Reprint every entry, character for character.

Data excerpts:
-=-=-=-=-

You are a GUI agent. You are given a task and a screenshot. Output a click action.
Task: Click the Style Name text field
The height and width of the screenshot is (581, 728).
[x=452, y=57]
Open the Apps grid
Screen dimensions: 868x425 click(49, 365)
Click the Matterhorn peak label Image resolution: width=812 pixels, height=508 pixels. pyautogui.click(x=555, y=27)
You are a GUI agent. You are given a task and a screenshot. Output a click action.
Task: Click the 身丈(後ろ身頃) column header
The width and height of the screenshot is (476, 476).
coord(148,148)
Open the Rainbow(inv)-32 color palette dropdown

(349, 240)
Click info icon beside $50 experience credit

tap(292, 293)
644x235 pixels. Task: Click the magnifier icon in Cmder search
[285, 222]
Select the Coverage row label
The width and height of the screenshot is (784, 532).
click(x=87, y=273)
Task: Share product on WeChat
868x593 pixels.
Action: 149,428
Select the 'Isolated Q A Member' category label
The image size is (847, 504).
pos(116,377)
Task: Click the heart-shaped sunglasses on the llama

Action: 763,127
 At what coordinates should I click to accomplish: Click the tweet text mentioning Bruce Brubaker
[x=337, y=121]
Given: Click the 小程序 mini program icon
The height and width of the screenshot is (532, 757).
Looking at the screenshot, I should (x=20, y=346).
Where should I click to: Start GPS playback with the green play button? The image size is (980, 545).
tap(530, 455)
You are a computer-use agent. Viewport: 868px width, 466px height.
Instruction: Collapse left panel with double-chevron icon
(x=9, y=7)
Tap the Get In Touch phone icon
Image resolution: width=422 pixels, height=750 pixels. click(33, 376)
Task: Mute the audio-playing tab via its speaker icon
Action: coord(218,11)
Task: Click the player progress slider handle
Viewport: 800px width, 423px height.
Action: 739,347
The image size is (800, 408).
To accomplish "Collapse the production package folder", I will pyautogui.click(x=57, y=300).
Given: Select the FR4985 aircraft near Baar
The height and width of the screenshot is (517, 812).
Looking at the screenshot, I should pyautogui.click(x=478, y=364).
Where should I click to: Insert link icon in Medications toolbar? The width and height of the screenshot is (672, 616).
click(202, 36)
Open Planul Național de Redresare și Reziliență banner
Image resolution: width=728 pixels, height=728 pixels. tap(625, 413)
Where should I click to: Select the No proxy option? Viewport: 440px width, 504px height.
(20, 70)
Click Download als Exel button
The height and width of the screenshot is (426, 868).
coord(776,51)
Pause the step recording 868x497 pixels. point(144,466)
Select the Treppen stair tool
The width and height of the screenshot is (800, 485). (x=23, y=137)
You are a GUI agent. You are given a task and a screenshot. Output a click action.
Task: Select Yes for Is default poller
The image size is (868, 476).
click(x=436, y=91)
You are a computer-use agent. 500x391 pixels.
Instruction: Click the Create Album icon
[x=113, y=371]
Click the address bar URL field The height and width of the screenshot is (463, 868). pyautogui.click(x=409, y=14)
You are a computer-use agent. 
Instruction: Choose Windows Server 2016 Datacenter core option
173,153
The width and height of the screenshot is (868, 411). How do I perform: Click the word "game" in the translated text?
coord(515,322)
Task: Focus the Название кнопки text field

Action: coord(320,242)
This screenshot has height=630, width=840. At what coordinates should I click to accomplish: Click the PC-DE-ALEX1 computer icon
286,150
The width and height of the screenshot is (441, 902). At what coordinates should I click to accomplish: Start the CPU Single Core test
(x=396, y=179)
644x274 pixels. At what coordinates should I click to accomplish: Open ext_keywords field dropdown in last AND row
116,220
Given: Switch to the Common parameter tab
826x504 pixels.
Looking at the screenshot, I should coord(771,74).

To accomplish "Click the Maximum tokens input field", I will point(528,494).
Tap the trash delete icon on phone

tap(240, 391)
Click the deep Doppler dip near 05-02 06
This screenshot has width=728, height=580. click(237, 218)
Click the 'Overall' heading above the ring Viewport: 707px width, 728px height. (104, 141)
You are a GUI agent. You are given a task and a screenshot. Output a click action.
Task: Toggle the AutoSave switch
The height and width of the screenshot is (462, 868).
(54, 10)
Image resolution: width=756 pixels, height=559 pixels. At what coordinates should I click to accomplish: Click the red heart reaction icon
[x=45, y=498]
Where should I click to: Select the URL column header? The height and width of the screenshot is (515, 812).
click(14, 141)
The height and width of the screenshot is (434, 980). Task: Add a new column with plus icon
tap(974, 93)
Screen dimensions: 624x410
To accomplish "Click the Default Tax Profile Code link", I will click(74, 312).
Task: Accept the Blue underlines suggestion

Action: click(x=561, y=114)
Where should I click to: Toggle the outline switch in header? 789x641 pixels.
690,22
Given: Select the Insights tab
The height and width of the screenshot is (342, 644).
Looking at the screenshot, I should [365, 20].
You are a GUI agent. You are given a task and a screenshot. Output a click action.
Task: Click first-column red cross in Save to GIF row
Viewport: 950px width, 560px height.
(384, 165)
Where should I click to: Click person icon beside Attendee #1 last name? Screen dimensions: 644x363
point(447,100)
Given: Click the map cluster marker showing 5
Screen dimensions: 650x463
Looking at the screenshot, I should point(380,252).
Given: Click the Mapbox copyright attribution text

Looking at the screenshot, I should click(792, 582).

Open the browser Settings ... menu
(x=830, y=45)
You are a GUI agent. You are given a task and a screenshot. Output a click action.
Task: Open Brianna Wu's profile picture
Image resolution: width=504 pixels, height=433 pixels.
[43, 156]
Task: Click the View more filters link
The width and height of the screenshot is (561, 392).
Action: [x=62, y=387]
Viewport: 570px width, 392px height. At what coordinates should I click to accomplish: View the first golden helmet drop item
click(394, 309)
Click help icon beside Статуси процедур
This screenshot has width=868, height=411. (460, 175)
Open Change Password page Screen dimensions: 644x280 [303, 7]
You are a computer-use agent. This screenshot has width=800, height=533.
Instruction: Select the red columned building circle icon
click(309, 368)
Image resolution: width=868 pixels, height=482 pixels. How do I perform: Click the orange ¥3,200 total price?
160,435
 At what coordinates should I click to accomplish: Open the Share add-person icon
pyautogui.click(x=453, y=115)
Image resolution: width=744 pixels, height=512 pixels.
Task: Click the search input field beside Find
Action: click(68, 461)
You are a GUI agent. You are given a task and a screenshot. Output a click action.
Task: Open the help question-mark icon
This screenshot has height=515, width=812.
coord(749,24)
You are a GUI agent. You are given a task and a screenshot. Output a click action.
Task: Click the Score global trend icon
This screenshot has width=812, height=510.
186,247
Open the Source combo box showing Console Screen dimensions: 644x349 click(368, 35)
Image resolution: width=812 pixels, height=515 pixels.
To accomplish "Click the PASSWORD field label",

-=-=-=-=-

WRITTEN RESPONSE:
You are a GUI agent. You are given a task and a screenshot. Output a click action.
Task: Click the Style Name text field
The height and width of the screenshot is (581, 728).
[x=452, y=57]
Open the Apps grid
Screen dimensions: 868x425 click(49, 365)
Click the Matterhorn peak label Image resolution: width=812 pixels, height=508 pixels. pyautogui.click(x=555, y=27)
You are a GUI agent. You are given a task and a screenshot. Output a click action.
Task: Click the 身丈(後ろ身頃) column header
The width and height of the screenshot is (476, 476).
coord(148,148)
Open the Rainbow(inv)-32 color palette dropdown

(349, 240)
Click info icon beside $50 experience credit

tap(292, 293)
644x235 pixels. Task: Click the magnifier icon in Cmder search
[285, 222]
Select the Coverage row label
The width and height of the screenshot is (784, 532).
click(x=87, y=273)
Task: Share product on WeChat
868x593 pixels.
Action: 149,428
Select the 'Isolated Q A Member' category label
The image size is (847, 504).
pos(116,377)
Task: Click the heart-shaped sunglasses on the llama

Action: 763,127
 At what coordinates should I click to accomplish: Click the tweet text mentioning Bruce Brubaker
[x=337, y=121]
Given: Click the 小程序 mini program icon
The height and width of the screenshot is (532, 757).
Looking at the screenshot, I should (x=20, y=346).
Where should I click to: Start GPS playback with the green play button? The image size is (980, 545).
tap(530, 455)
You are a computer-use agent. Viewport: 868px width, 466px height.
Instruction: Collapse left panel with double-chevron icon
(x=9, y=7)
Tap the Get In Touch phone icon
Image resolution: width=422 pixels, height=750 pixels. click(33, 376)
Task: Mute the audio-playing tab via its speaker icon
Action: coord(218,11)
Task: Click the player progress slider handle
Viewport: 800px width, 423px height.
Action: 739,347
The image size is (800, 408).
To accomplish "Collapse the production package folder", I will pyautogui.click(x=57, y=300).
Given: Select the FR4985 aircraft near Baar
The height and width of the screenshot is (517, 812).
Looking at the screenshot, I should pyautogui.click(x=478, y=364).
Where should I click to: Insert link icon in Medications toolbar? The width and height of the screenshot is (672, 616).
click(202, 36)
Open Planul Național de Redresare și Reziliență banner
Image resolution: width=728 pixels, height=728 pixels. tap(625, 413)
Where should I click to: Select the No proxy option? Viewport: 440px width, 504px height.
(20, 70)
Click Download als Exel button
The height and width of the screenshot is (426, 868).
coord(776,51)
Pause the step recording 868x497 pixels. point(144,466)
Select the Treppen stair tool
The width and height of the screenshot is (800, 485). (x=23, y=137)
You are a GUI agent. You are given a task and a screenshot. Output a click action.
Task: Select Yes for Is default poller
The image size is (868, 476).
click(x=436, y=91)
You are a computer-use agent. 500x391 pixels.
Instruction: Click the Create Album icon
[x=113, y=371]
Click the address bar URL field The height and width of the screenshot is (463, 868). pyautogui.click(x=409, y=14)
You are a computer-use agent. 
Instruction: Choose Windows Server 2016 Datacenter core option
173,153
The width and height of the screenshot is (868, 411). How do I perform: Click the word "game" in the translated text?
coord(515,322)
Task: Focus the Название кнопки text field

Action: coord(320,242)
This screenshot has height=630, width=840. At what coordinates should I click to accomplish: Click the PC-DE-ALEX1 computer icon
286,150
The width and height of the screenshot is (441, 902). At what coordinates should I click to accomplish: Start the CPU Single Core test
(x=396, y=179)
644x274 pixels. At what coordinates should I click to accomplish: Open ext_keywords field dropdown in last AND row
116,220
Given: Switch to the Common parameter tab
826x504 pixels.
Looking at the screenshot, I should coord(771,74).

To accomplish "Click the Maximum tokens input field", I will point(528,494).
Tap the trash delete icon on phone

tap(240, 391)
Click the deep Doppler dip near 05-02 06
This screenshot has width=728, height=580. click(237, 218)
Click the 'Overall' heading above the ring Viewport: 707px width, 728px height. (104, 141)
You are a GUI agent. You are given a task and a screenshot. Output a click action.
Task: Toggle the AutoSave switch
The height and width of the screenshot is (462, 868).
(54, 10)
Image resolution: width=756 pixels, height=559 pixels. At what coordinates should I click to accomplish: Click the red heart reaction icon
[x=45, y=498]
Where should I click to: Select the URL column header? The height and width of the screenshot is (515, 812).
click(14, 141)
The height and width of the screenshot is (434, 980). Task: Add a new column with plus icon
tap(974, 93)
Screen dimensions: 624x410
To accomplish "Click the Default Tax Profile Code link", I will click(74, 312).
Task: Accept the Blue underlines suggestion

Action: click(x=561, y=114)
Where should I click to: Toggle the outline switch in header? 789x641 pixels.
690,22
Given: Select the Insights tab
The height and width of the screenshot is (342, 644).
Looking at the screenshot, I should [365, 20].
You are a GUI agent. You are given a task and a screenshot. Output a click action.
Task: Click first-column red cross in Save to GIF row
Viewport: 950px width, 560px height.
(384, 165)
Where should I click to: Click person icon beside Attendee #1 last name? Screen dimensions: 644x363
point(447,100)
Given: Click the map cluster marker showing 5
Screen dimensions: 650x463
Looking at the screenshot, I should point(380,252).
Given: Click the Mapbox copyright attribution text

Looking at the screenshot, I should click(792, 582).

Open the browser Settings ... menu
(x=830, y=45)
You are a GUI agent. You are given a task and a screenshot. Output a click action.
Task: Open Brianna Wu's profile picture
Image resolution: width=504 pixels, height=433 pixels.
[43, 156]
Task: Click the View more filters link
The width and height of the screenshot is (561, 392).
Action: [x=62, y=387]
Viewport: 570px width, 392px height. At what coordinates should I click to accomplish: View the first golden helmet drop item
click(394, 309)
Click help icon beside Статуси процедур
This screenshot has width=868, height=411. (460, 175)
Open Change Password page Screen dimensions: 644x280 [303, 7]
You are a computer-use agent. This screenshot has width=800, height=533.
Instruction: Select the red columned building circle icon
click(309, 368)
Image resolution: width=868 pixels, height=482 pixels. How do I perform: Click the orange ¥3,200 total price?
160,435
 At what coordinates should I click to accomplish: Open the Share add-person icon
pyautogui.click(x=453, y=115)
Image resolution: width=744 pixels, height=512 pixels.
Task: Click the search input field beside Find
Action: click(68, 461)
You are a GUI agent. You are given a task and a screenshot. Output a click action.
Task: Open the help question-mark icon
This screenshot has height=515, width=812.
coord(749,24)
You are a GUI agent. You are given a task and a screenshot. Output a click action.
Task: Click the Score global trend icon
This screenshot has width=812, height=510.
186,247
Open the Source combo box showing Console Screen dimensions: 644x349 click(368, 35)
Image resolution: width=812 pixels, height=515 pixels.
To accomplish "Click the PASSWORD field label",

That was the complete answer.